Rebel Dawn not only gives readers a true first-look at the Original Trilogy Han, but also provides a detailed backstory as to why a certain green alien is looking to put a blaster bolt in Solo in the Mos Eisley cantina.

The Future of the Legend

When audiences watched Han Solo stride out onto the catwalk inside Starkiller Base, many knew he was going to meet his fate—possibly even Han himself. While it hurt to have one of our heroes ripped away so soon after getting him back, it also renewed our appreciation for the character and everything he had contributed to the story up to that point.

The realization that the future of Star Wars wouldn't contain the wit and bravery of our favorite smuggler left many feeling as if something would always be missing.

Luckily for us, Disney is all too aware of the allure of Han Solo, and is already taking steps to ensure fans that they aren't dismissing the character. In a few short months, Solo: A Star Wars Story will be hitting theaters to treat fans to Han's backstory on the silver screen, putting our favorite smuggler into the spotlight like never before! And there are still giant gaps to fill in the Star Wars chronology where Han was instrumentally involved, as demonstrated by Daniel José Older's forthcoming novel, Last Shot.

But in the meantime, for fans who can't wait to get another dose of their favorite scruffy-looking nerfherder, they need look no further than A.C. Crispin's Han Solo Trilogy.
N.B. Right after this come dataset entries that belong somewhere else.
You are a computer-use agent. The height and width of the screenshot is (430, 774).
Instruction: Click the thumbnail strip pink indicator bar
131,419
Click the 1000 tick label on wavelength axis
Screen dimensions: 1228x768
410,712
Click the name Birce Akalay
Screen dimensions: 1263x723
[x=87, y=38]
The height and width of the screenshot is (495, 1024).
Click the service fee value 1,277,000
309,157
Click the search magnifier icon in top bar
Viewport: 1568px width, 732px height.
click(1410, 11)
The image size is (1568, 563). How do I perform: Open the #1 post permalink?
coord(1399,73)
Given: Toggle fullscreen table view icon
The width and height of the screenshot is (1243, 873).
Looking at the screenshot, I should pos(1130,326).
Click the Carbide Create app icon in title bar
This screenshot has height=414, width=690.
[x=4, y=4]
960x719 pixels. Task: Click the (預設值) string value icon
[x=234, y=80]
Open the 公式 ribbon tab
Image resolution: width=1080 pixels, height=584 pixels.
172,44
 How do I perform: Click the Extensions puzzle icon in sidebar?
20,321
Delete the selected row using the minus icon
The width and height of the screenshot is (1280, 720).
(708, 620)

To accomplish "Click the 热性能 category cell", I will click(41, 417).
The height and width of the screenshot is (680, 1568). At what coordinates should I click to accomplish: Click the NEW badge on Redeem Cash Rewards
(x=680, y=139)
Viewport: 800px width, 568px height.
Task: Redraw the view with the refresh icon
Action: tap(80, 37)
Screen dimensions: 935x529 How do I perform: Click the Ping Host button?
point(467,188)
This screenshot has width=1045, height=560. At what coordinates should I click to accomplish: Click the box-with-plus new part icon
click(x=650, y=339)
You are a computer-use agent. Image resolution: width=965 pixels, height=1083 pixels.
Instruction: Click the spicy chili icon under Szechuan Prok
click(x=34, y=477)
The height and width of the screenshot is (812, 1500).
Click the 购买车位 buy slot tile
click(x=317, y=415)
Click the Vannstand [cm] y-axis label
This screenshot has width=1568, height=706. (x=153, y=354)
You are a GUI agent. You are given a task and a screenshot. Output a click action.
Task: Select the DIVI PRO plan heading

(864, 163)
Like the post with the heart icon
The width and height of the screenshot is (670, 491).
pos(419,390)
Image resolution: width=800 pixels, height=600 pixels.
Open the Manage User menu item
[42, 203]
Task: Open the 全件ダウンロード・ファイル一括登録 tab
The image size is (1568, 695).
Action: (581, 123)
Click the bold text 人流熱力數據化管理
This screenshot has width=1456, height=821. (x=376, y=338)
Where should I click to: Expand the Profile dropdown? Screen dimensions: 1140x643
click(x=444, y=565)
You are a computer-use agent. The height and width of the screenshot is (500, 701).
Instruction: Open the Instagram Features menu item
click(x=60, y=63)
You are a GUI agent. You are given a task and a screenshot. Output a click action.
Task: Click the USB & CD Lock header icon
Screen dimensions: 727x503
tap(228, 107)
Comprehending the Complexity

Perhaps Luke summed up Han's nature best in The Last Jedi when he simply stated, "Han was...Han about it." Even with so few words, fans knew exactly what he meant.

Maybe we'll never fully understand what makes Han Solo tick. Maybe the story behind that lopsided grin will always remain partially untold. But maybe that mystery is part of what makes him so intriguing in the first place.

For those Han Solo fans who can't resist the challenge of gaining a better understanding of the cocky, courageous, charismatic kid from Corellia…these are your first steps.

Han Solo, Chewbacca, and the Millennium Falcon in the comics.